→ SUPPLIED DATA
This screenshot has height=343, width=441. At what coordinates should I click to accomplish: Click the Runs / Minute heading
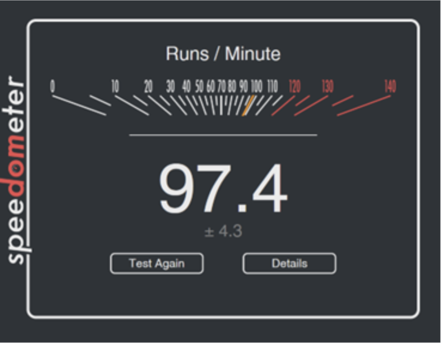click(x=223, y=54)
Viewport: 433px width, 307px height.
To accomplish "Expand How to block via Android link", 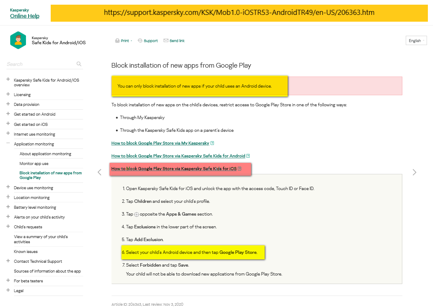I will pyautogui.click(x=178, y=156).
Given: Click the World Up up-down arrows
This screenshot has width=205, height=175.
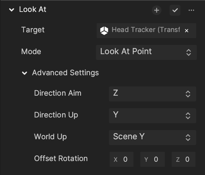Looking at the screenshot, I should 188,138.
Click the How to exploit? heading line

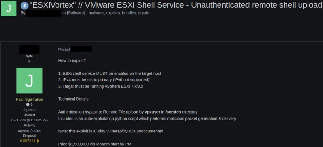tap(72, 61)
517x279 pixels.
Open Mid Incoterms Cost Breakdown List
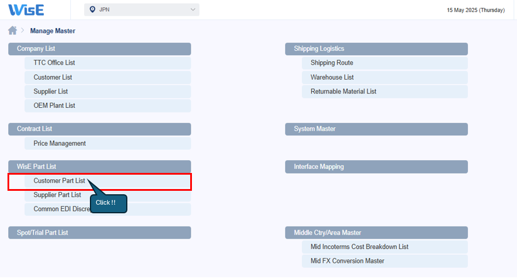[359, 247]

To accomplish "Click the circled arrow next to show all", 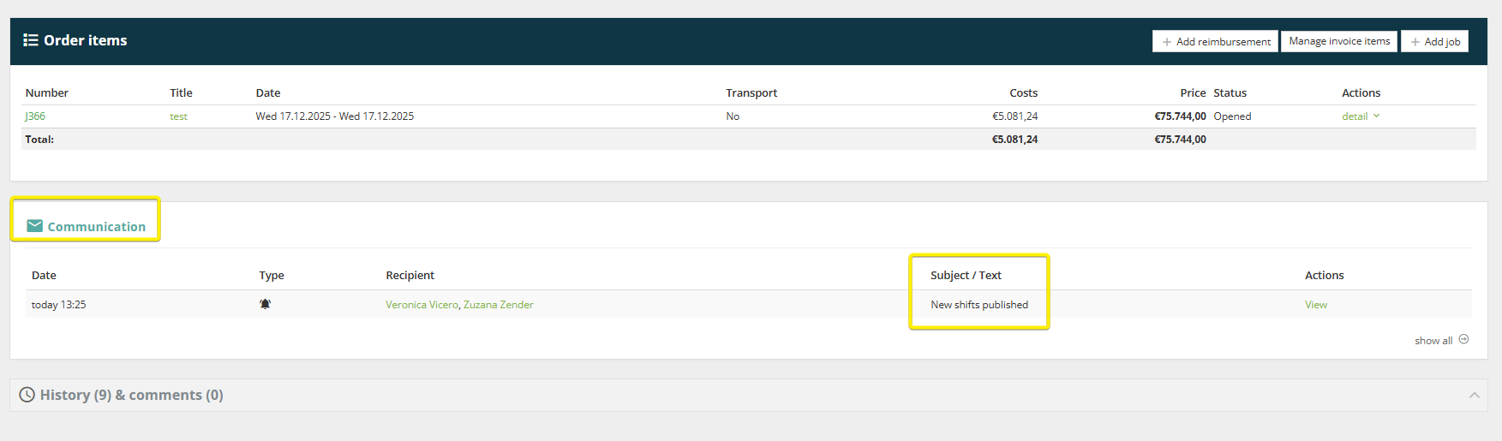I will (x=1463, y=339).
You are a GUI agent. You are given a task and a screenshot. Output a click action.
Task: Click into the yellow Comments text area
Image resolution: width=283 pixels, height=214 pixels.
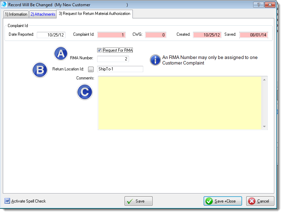click(x=180, y=103)
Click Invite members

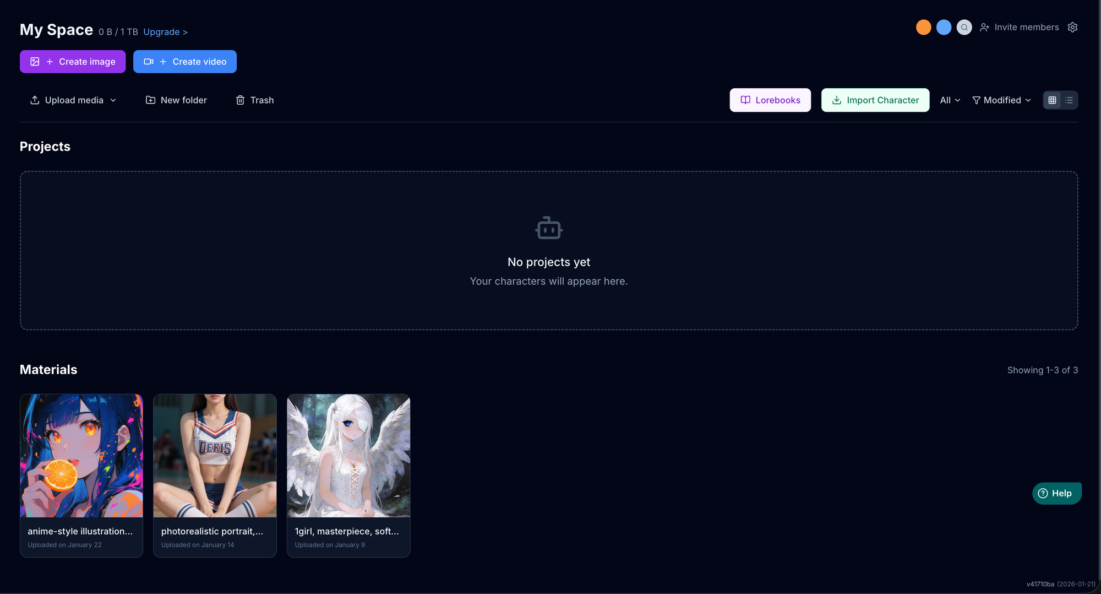point(1020,27)
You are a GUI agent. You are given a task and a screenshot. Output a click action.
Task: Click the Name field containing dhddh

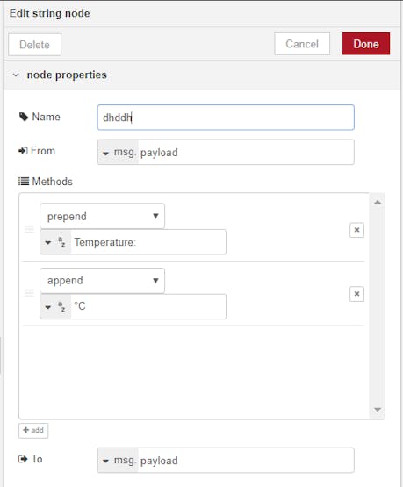coord(226,118)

→ WORK INSTRUCTIONS
Output only these lines, word for word: the line containing "Image resolution: width=283" and every line after it through the last line of the data. Omit the pictures.

→ WRITTEN SOLUTION
Image resolution: width=283 pixels, height=214 pixels.
click(x=180, y=103)
Click Invite members

point(1020,27)
You are a GUI agent. You are given a task and a screenshot. Output a click action.
Task: Click the Name field containing dhddh

coord(226,118)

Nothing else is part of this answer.